Mis à jour le 5 février, 2015
Avec Men, Women and Children , Jason Reitman confirme, 7 ans après Juno, 5 ans après In the Air.
Jason Reitman s’est d’abord illustré jeune en tant qu’acteur dans les films de son père, Ivan Reitman, à qui l’on doit entre autres Ghostbuster, Jumeaux, Un flic à la maternelle et plus récemment Sex Friends. Puis son prénom s’est imposé en tant que jeune réalisateur avec lequel il faut compter avec le très sensible, et fin Juno, archétype du film indépendant américain s’il en est. Vint deux ans plus tard In the air, à la tonalité humoristique singulière, plutôt consistant, sans que l’on puisse cependant considérer l’oeuvre majeure. Ses deux films suivants, Young Adult avec Charlize Theron et Last days of summer avec Kate Winslet, passèrent plus inaperçus. Men, Women and Children marque pour nous un virage plus qu’intéressant dans sa filmographie, revenant à une signature « film indépendant américain » dans ce qu’elle a de plus noble.
Adapté du roman éponyme, Men, Women and Children embrasse l’objectif de narrer l’histoire de lycéens et de leurs relations avec leur parents: Tim Mooney quitte l’équipe alors qu’il en est la vedette, Don et Rachel Truby ont des difficultés dans leur couple. Anna Smith espionne les communications de sa fille. Au casting, on retrouve Adam Sandler que l’on ne présente plus, Rosemarie DeWitt une figure de plus en plus présente dans le cinéma américain notamment indépendant (My sister’s sister, Rachel se marie entre autres), Jennifer Garner, déjà au casting de Juno, Judy Greer ou encore cet acteur passé par nombre de séries américaines dont Breaking Bad, Dean Norris.

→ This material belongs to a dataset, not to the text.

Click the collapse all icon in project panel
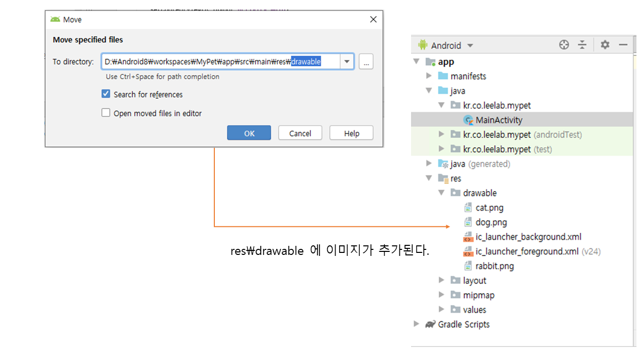This screenshot has width=644, height=362. (x=582, y=45)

La sortie du film aux Etats-Unis fut un échec commercial et pourtant, Men, Women and Children présente nombre de qualités rares. Sur la forme pour commencer, Reitman choisit le film choral et il en manie les codes avec un talent irréfutable, trouvant l’équilibre nécessaire au rythme du récit, proposant une forme de musicalité manifeste. Nous passons d’un personnage à l’autre, d’une scène à une autre avec plaisir et impatience: le plaisir de retrouver l’évolution d’une situation laissée en suspend, l’impatience de connaître l’évolution de celle que l’on vient de quitter, que ce soient un épisode purement factuel comme une situation psychologique. Les personnages sont habités, vivants, traités de manière équitable, ils forment un tout. Parmi ces personnages, pourtant un se dégage plus que les autres, la musique. Jason Reitman en use non seulement à bon escient, mais au contraire de ce qui se voit le plus fréquemment, il lui accorde une place de premier choix. Ainsi prend-t-il très souvent le parti de ne pas couper un morceau de façon abrupte.

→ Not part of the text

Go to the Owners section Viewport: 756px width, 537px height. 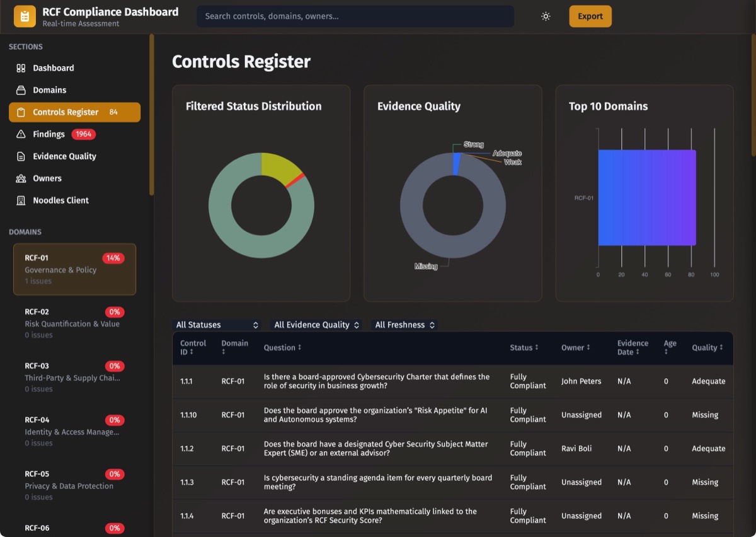tap(47, 178)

S’il est difficile de définir l’art, de la distinguer de la simple maîtrise technique, une piste est probablement à chercher du côté de la capacité d’une oeuvre à faire ressortir des vérités au delà d’elle même, qu’elles soient historiques ou générationnelles (la peinture d’une époque), purement esthétiques, ou émotionnelles.
Nous n’irons pas jusqu’à dire que Men, Women and Children est une oeuvre d’art à part entière, sans parler de dimension commerciale, le propos est à des fins principalement narratives et non conceptuelles. Ceci étant dit, Jason Reitman parvient à nous toucher d’une part, au détour d’un portrait sensible, d’une larme qui coule, d’un amour manqué, d’une différence, d’une sensibilité, et d’autre part, il parvient à traduire une époque, étonne par son acuité, sa qualité d’observation. L’écriture est nuancée, mais sans mièvrerie. Le regard porté est ambivalent, aimant, a minima tendre, et désabusé. On pense par instant à Todd Solondz dans cette volonté de faire ressortir la cruauté, la monstruosité des comportements de masse, dans une période de vie où certains se cherchent, ont des difficultés à assumer leur singularité, quand d’autres s’affirment par le vide et l’imitation de l’autre.

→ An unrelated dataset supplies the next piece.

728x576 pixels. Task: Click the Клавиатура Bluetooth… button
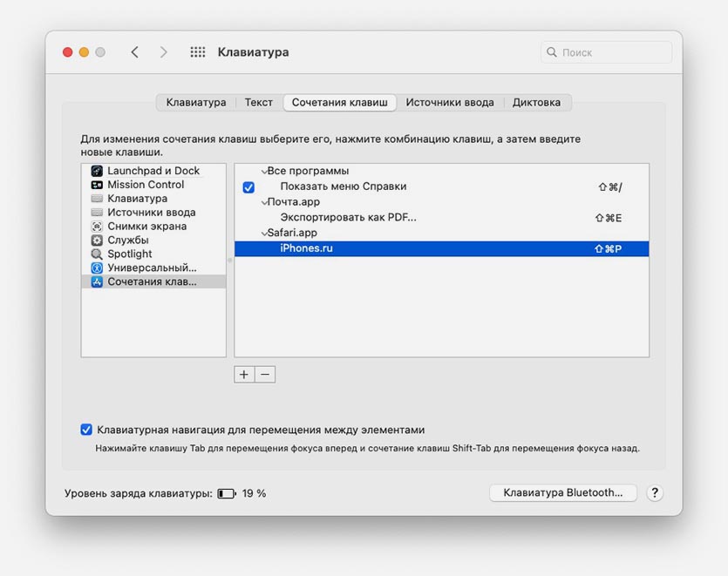(563, 492)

Si le récit ne saisit pas d’entrée, la faute probablement à une volonté de s’inscrire dans une époque hyper-connectée, et à en faire montre, il prend de l’épaisseur au fur et à mesure qu’il nous semble mieux connaître chacun des personnages, et plus précisément leurs failles.
De cet inventaire singulier, de cet enchevêtrement surprenant, naît un des films les plus intéressants qu’il nous ait été donné de voir ces derniers mois.